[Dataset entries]
* * * * *
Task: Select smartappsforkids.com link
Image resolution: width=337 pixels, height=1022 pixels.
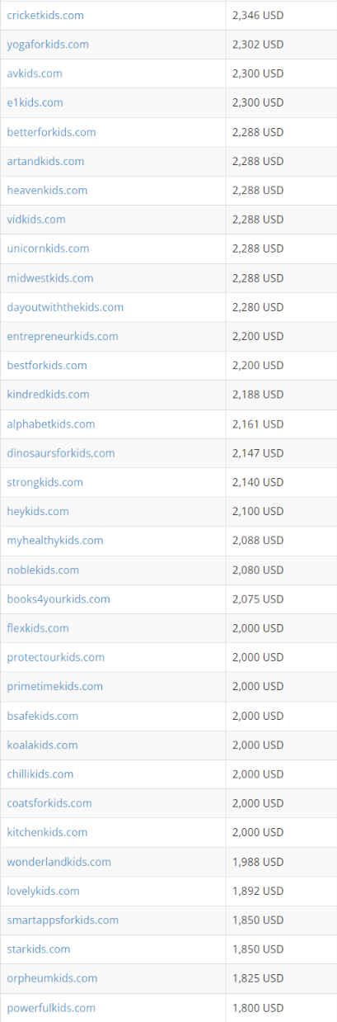Action: [x=63, y=920]
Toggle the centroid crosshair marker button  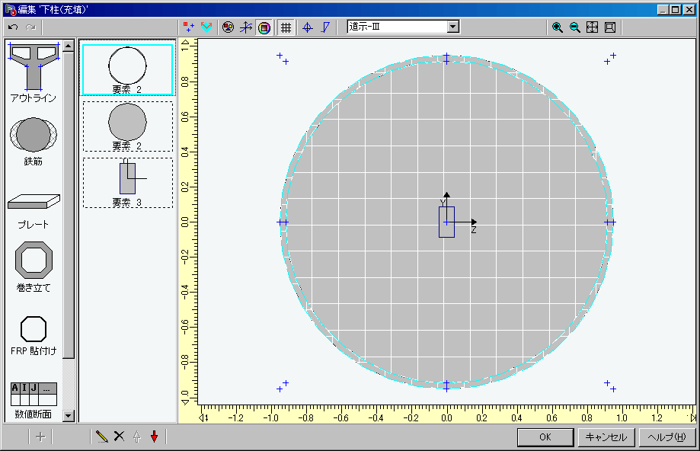click(308, 27)
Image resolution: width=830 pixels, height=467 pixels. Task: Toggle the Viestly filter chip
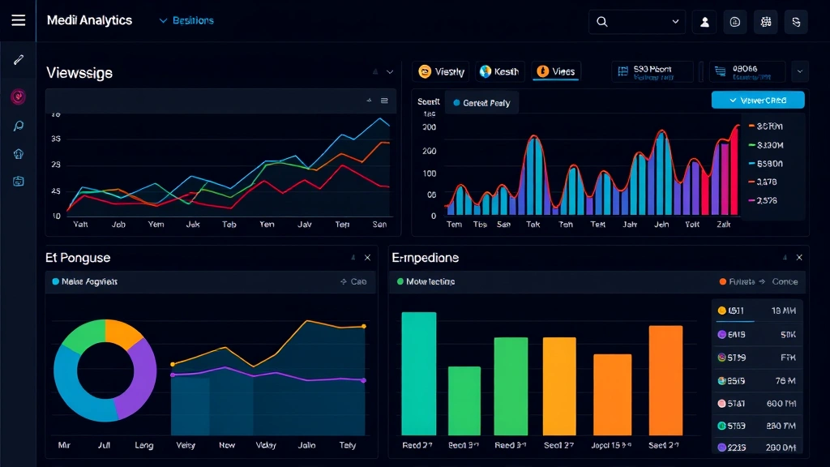click(x=441, y=71)
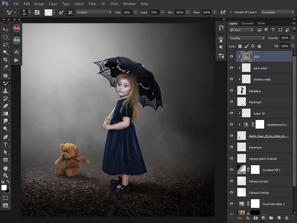
Task: Hide the Gradient Fill 1 layer
Action: (x=231, y=170)
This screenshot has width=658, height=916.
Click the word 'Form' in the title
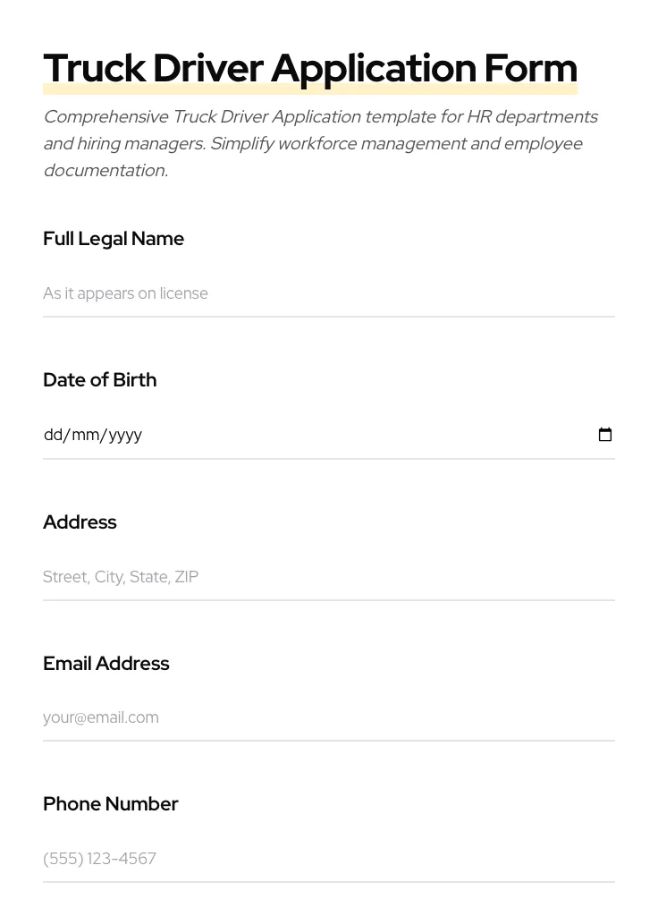[530, 68]
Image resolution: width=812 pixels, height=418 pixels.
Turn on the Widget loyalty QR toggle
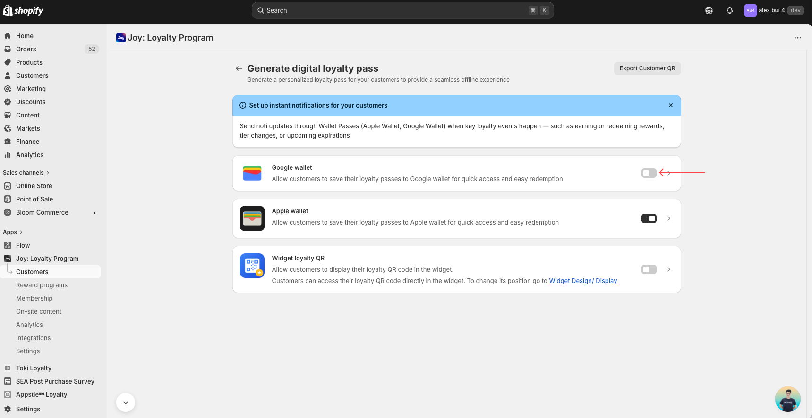click(x=649, y=269)
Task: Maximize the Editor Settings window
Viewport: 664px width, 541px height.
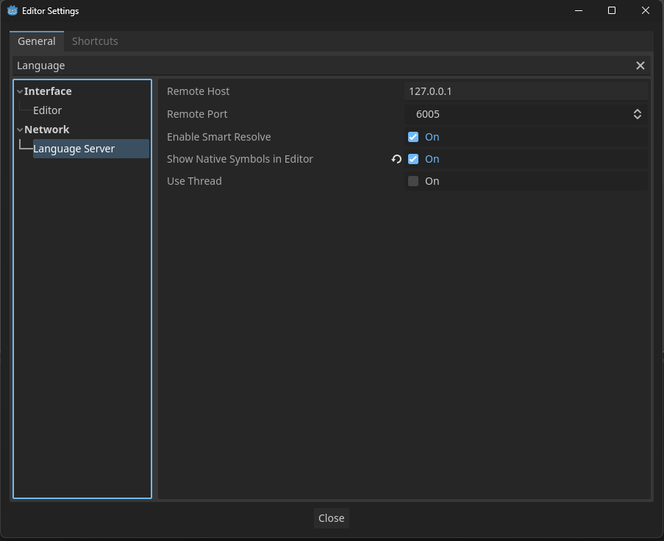Action: tap(611, 11)
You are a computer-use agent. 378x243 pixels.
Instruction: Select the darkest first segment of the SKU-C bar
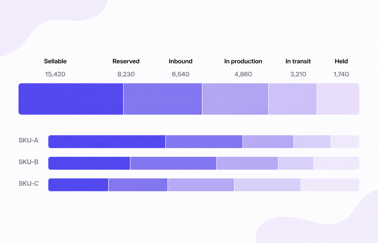pyautogui.click(x=78, y=185)
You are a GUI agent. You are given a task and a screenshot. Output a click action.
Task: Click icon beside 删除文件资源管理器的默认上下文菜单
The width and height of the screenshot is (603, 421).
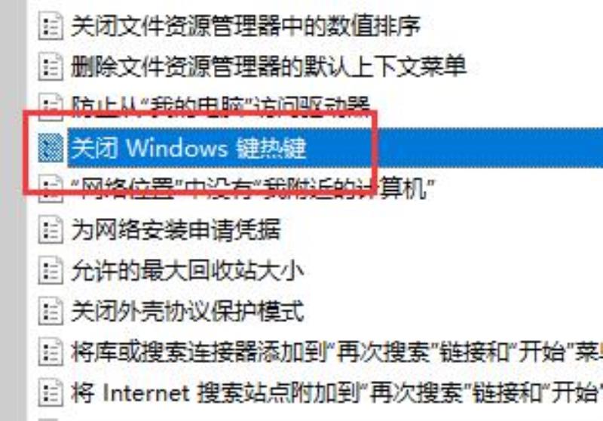tap(51, 66)
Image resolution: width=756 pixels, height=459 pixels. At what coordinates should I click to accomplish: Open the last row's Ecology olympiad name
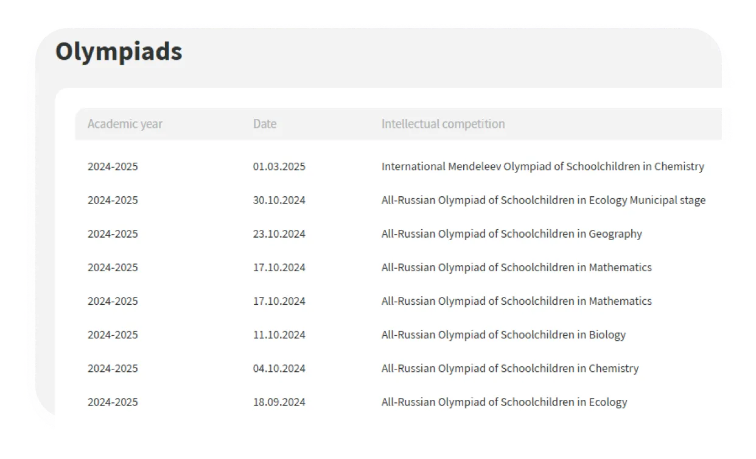[504, 402]
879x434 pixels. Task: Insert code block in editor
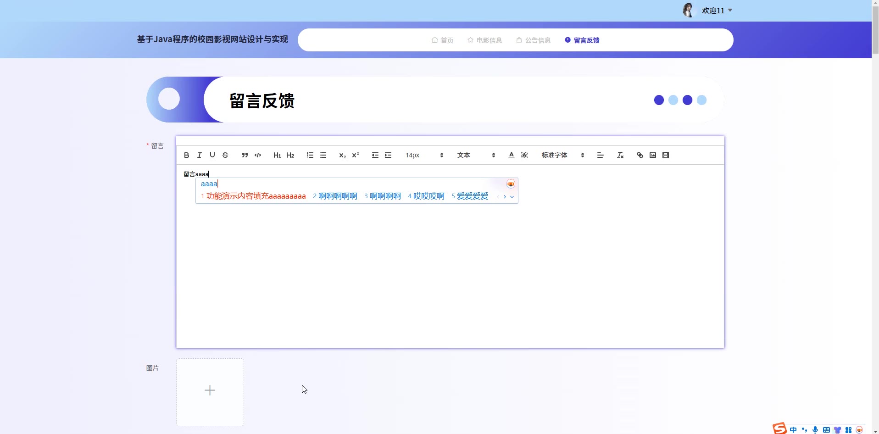click(x=258, y=156)
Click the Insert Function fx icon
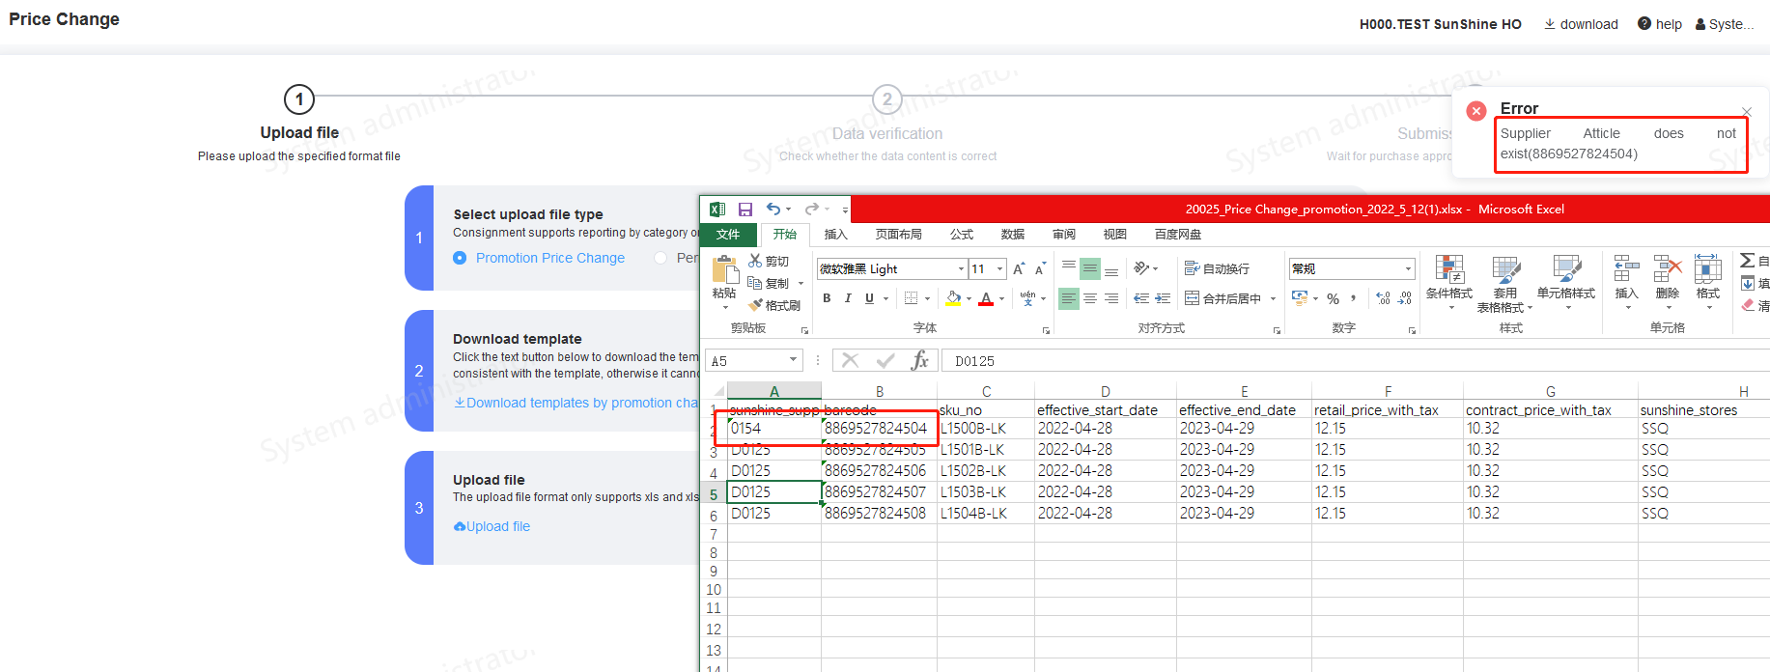The height and width of the screenshot is (672, 1770). [x=919, y=360]
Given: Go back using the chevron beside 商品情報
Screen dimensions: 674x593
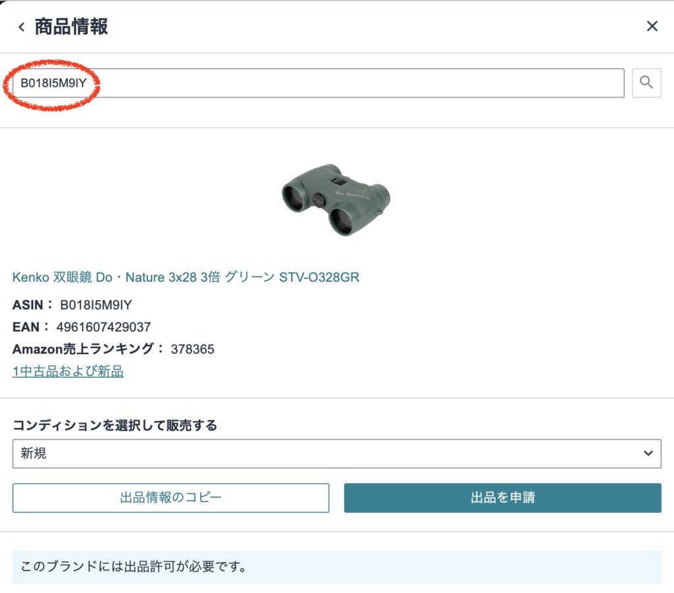Looking at the screenshot, I should (22, 27).
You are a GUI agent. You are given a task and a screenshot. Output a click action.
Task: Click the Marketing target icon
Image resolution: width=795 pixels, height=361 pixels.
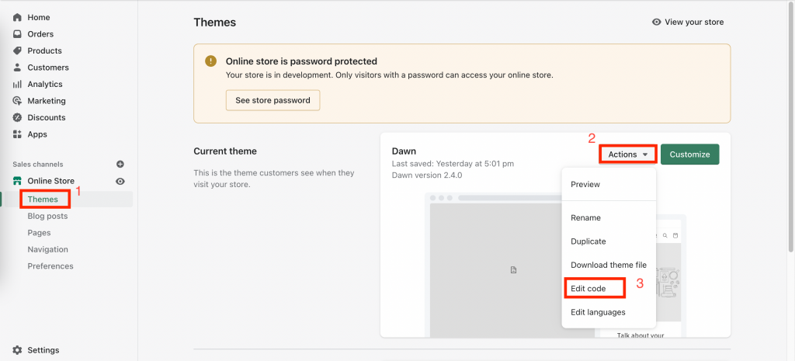click(x=17, y=101)
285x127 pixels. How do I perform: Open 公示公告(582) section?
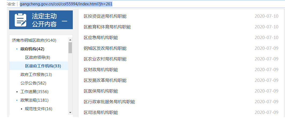point(33,83)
* * * * *
## Problem to solve
If a line in the entries contains "beside", copy it.

## Answer space
Task: Click icon beside 删除文件资源管理器的默认上下文菜单
Given: Go back using the chevron beside 商品情報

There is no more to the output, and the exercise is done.